■ What to work on: With pictures excluded, copy word for word the lines in the data below from the line containing "Open Upper Depletion" through the line containing "Task: Toggle the red 4号水泵 discharge valve".

──────── Data to examine ────────

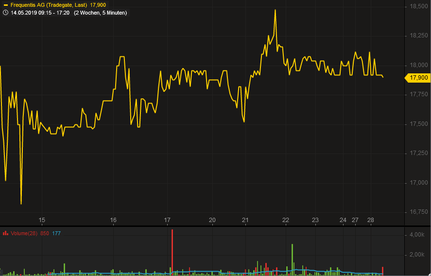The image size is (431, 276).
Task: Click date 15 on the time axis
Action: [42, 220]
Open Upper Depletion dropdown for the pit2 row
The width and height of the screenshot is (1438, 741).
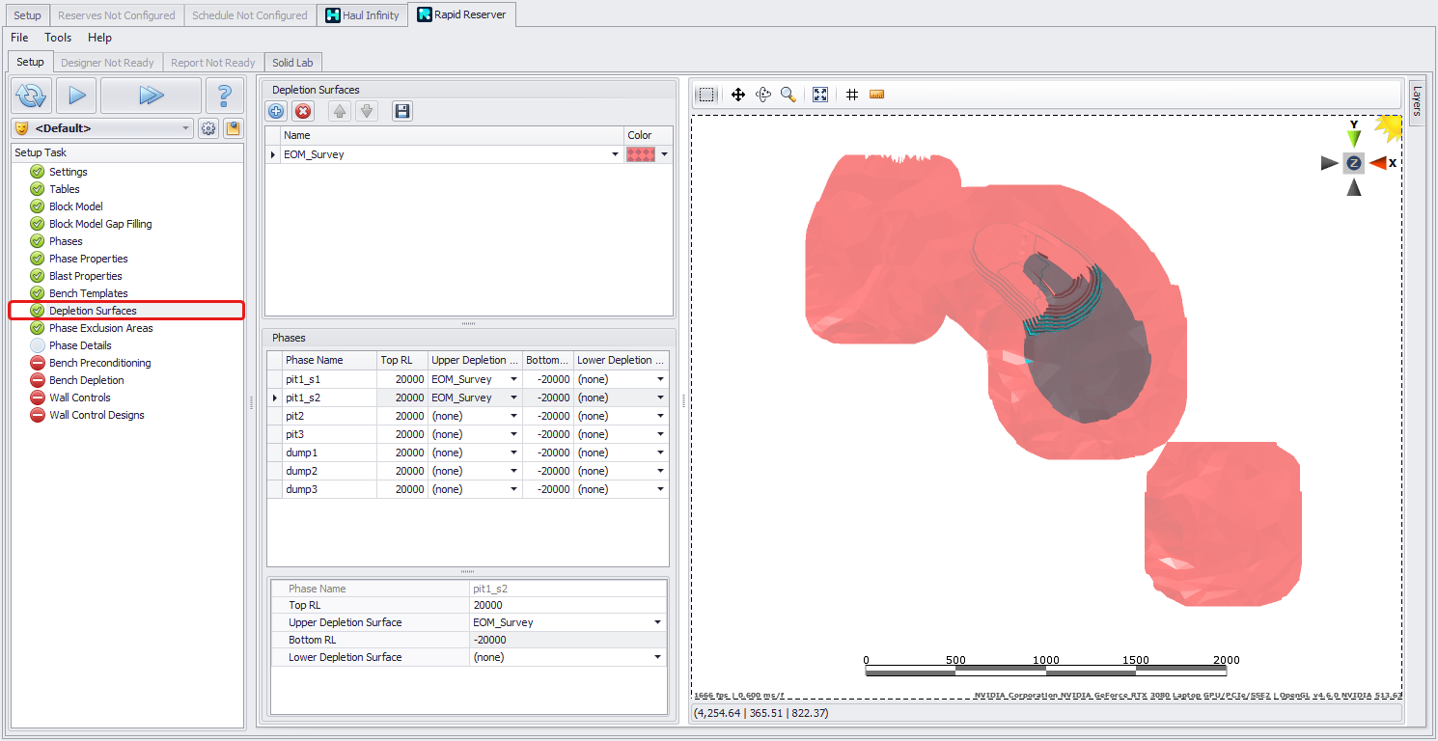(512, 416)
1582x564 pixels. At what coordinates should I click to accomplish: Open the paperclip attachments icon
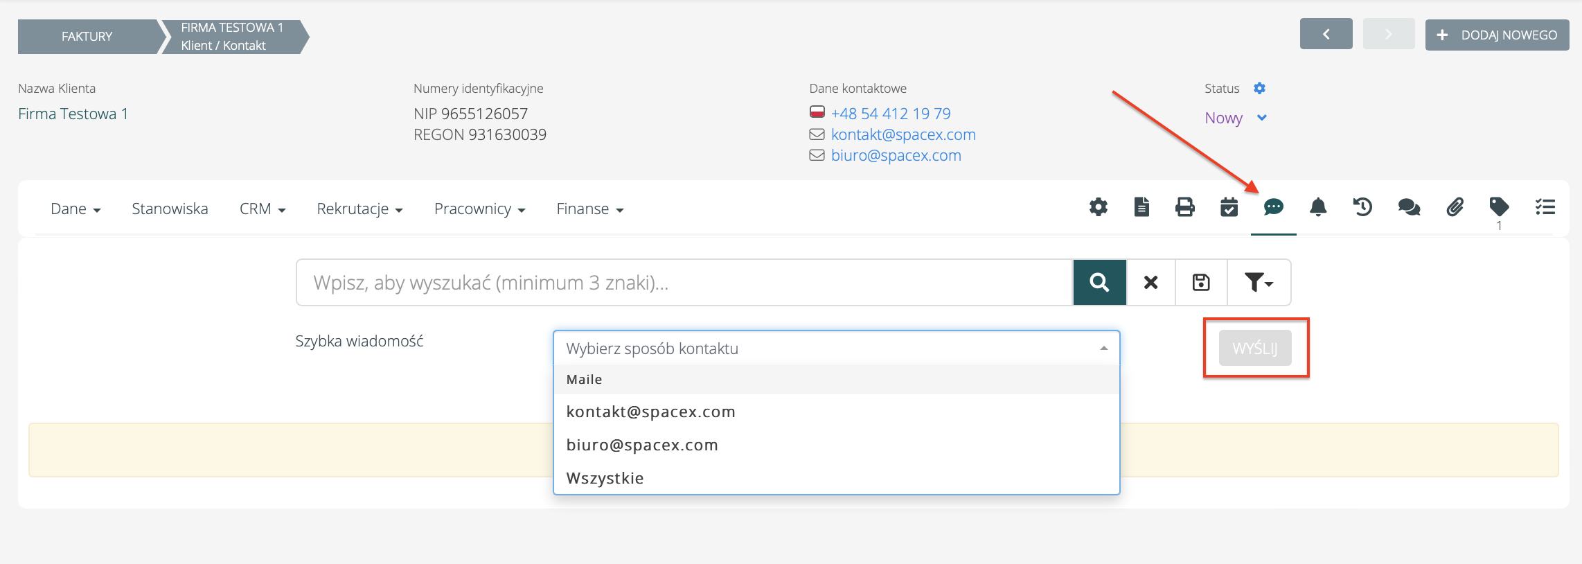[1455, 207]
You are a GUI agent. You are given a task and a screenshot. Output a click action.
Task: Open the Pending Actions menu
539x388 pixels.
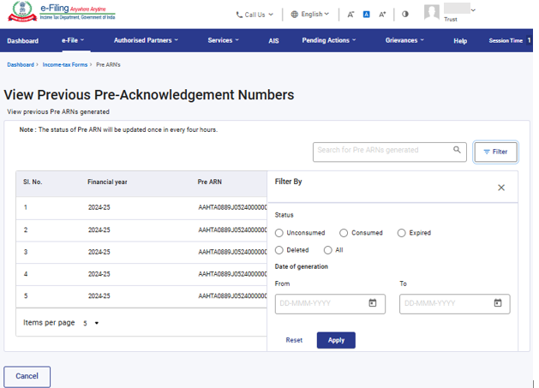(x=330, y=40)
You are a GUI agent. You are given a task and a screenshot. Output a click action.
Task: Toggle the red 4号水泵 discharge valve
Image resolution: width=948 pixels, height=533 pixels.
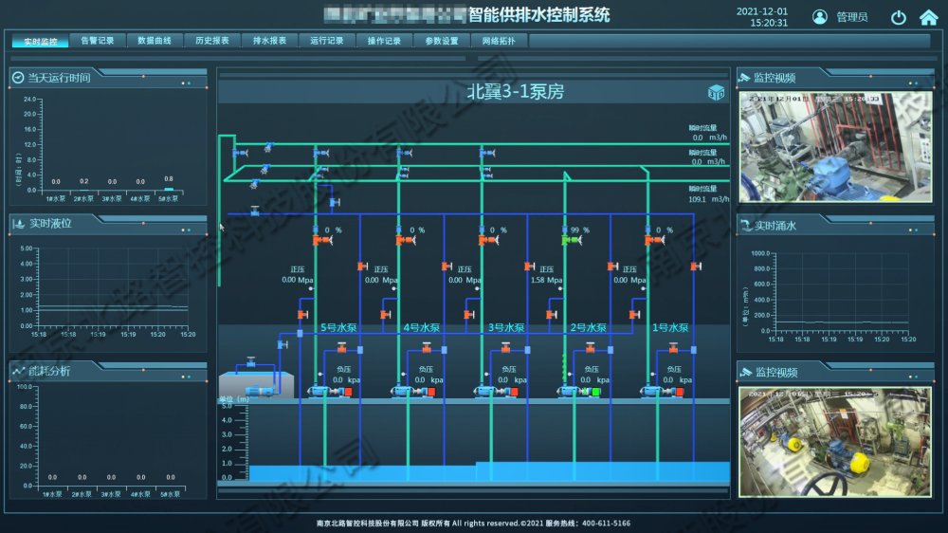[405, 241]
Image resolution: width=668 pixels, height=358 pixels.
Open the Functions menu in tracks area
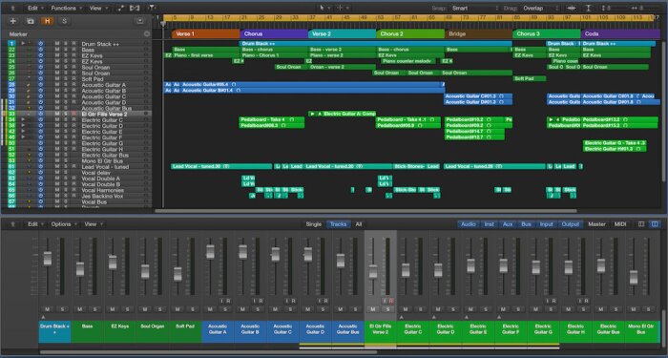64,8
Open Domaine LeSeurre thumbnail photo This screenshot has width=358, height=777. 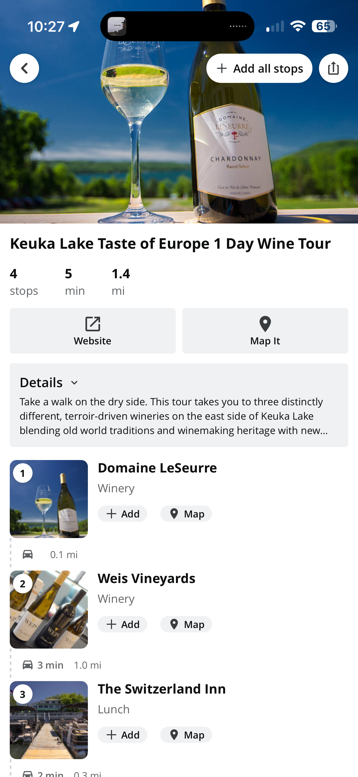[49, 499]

────────

■ The answer:
Open Upper Depletion dropdown for the pit2 row
The width and height of the screenshot is (1438, 741).
(512, 416)
1582x564 pixels. At what coordinates should I click to accomplish: Open the paperclip attachments icon
[1455, 207]
You are a GUI agent. You are given a task and a screenshot. Output a click action.
Task: Open the Pending Actions menu
539x388 pixels.
(x=330, y=40)
You are a GUI agent. You are given a task and a screenshot. Output a click action.
Task: Toggle the red 4号水泵 discharge valve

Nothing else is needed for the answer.